- Location: Shuhada al-Aqsa Hospital, Deir al-Balah, Gaza Strip, Palestine
- Date: 14 October 2024
- Attack type: Death by burning
- Victim: Shaban al-Dalou, aged 19
- Perpetrator: Israel Defense Forces

= Killing of Shaban al-Dalou =

2024 killing in Gaza war

Shaban al-Dalou was a 19-year-old Palestinian man from the Gaza Strip who was killed during the bombing of Al-Aqsa hospital in Deir al-Balah, Gaza by the Israel Defense Forces on 14 October 2024. The area had been designated as a part of a "humanitarian zone" and as a result was densely populated with patients as well as refugees who had set up camps around the hospital. Israeli officials said they believed the tents around the hospital were probably ignited by secondary explosions.

Shaban's story gained widespread attention when a video began to circulate online of Shaban lying on a bed, with his leg trapped, burning alive. Shaban's mother was also burned alive in the fire. Shaban's younger siblings and father were also severely burned in the attack. A few days after the attack, on 17 October 2024, Shaban's younger brother, 11-year old Abdul Rahman al-Dalou, died after succumbing to the severe burns. Shaban's younger sister, Farah al-Dalou, also died a few days later, on 22 October, as a result of the severe burns she had suffered from the attack.

== Life ==
Shaban was born on 16 October 2004. He had two brothers and two sisters. According to his mother, he had memorized the Quran by heart. In the final university qualifying exam, Tawjihi, Shaban scored 97.9%. He started studying software engineering at Al-Azhar University in Gaza in September 2023. Shaban loved to play Pro Evolution Soccer and FIFA on the PlayStation. He was also an avid lover of football, playing with his friends at Gaza's five-a-side courts. He was a Real Madrid fan and his favourite player was Karim Benzema. Shaban's favorite food was vegetable pizza from Al-Taboon Restaurant in Gaza City. Shaban applied to universities in the UK, Ireland, and Qatar with the intent to continue his studies.

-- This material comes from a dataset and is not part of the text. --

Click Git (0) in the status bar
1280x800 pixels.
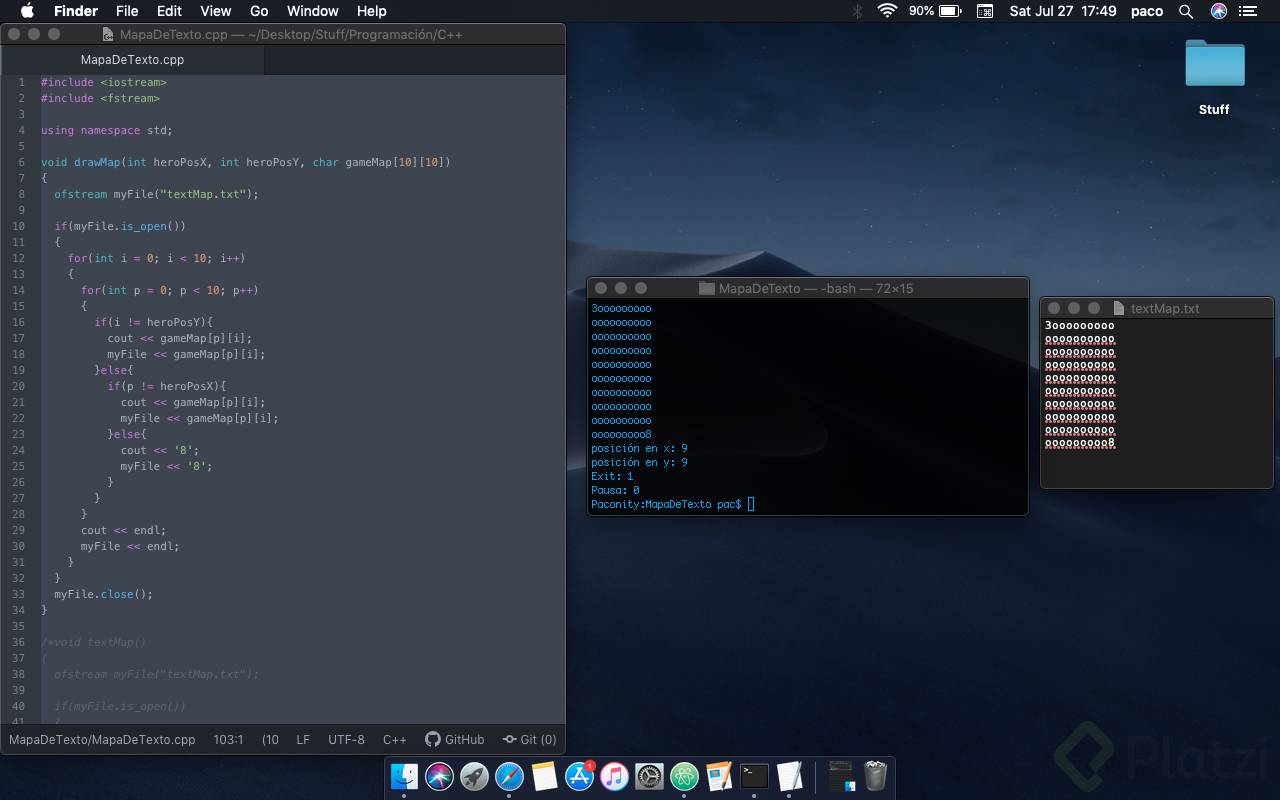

Prior to arriving at Al-Aqsa hospital, Shaban and his family had been displaced six times. Shaban's father was a taxi driver and his mother was a babysitter. After their home was bombed by the IDF, Shaban started a GoFundMe page to raise funds for his family to evacuate from Gaza. As the eldest of five siblings, Shaban was the primary earner for his family, starting a falafel stand near the hospital. He had also erected the tent in which his family was staying. A week prior to his killing, Shaban survived the IDF's bombing of the Shuhada al-Aqsa mosque and was transferred to Al-Aqsa hospital to receive treatment.

== Reactions ==
Shaban's death was viewed around the world by millions of people, prompting outrage and adding to concerns about Israel's conduct in Gaza.

===Family===
- Shaban's father stated, "My son was being burned in front of me".
- Shaban's younger brother stated he had wanted to go into the flames to try and rescue his brother, but others injured in the fire held him back, fearing he would be killed as well: "I was screaming for someone to let me go, but in vain… My brother’s leg was trapped and he couldn’t free himself. I think you saw it in the video. He was raising his hand. That was my brother. He was my support in this world. ... I saw my brother burning in front of me, and my mother too. What more do you need, and you stay silent? You see us burning, and you stay silent."

===Israeli===

On 18 October 2024, Israeli government spokesman and former director of Labour Friends of Israel David Mencer was interviewed on LBC by presenter Ben Kentish, who asked Mencer for an explanation of the circumstances surrounding Shaban's death. Mencer said the video footage of Shaban's death was fabricated and an example of Pallywood: "This story in particular, I have seen, I have seen with my own eyes, of this being fabricated, of models being used, of these sorts of stories being created, fabricated so that it will encourage world outrage."

===Public figures===
- Cori Bush, US Representative: "There are no words powerful enough to capture the agony of human beings being massacred & burned alive. The U.S. is funding & arming the Israeli military's extermination of the Palestinian people. It's unconscionable."
- Sonny Bill Williams, New Zealand rugby player: "They're burning people alive but some of you are still scared to speak out"
- Ione Belarra, first secretary general of Unidas Podemos, exhibited photographs of Shaban al-Dalou in life and another one burning, demanding that prime minister of Spain Pedro Sánchez impose an arms embargo on Israel.
- Omar Suleiman, American scholar: "His name was Shaaban. He was loved by his family and friends, a memorizer of the Quran. He's named after the month that in the Islamic tradition is referred to as the forgotten month. Let him never be forgotten."
- Roger Waters, English musician: "I've just watched the video of the young man burning in the tent…Israel is a disgusting genocidal state beyond anything"
- United Nations Children's Fund: "Today, our screens were once again filled with horrifying reports of children killed, burned, and families emerging from bombed tents in Gaza. These should shock the world to its core."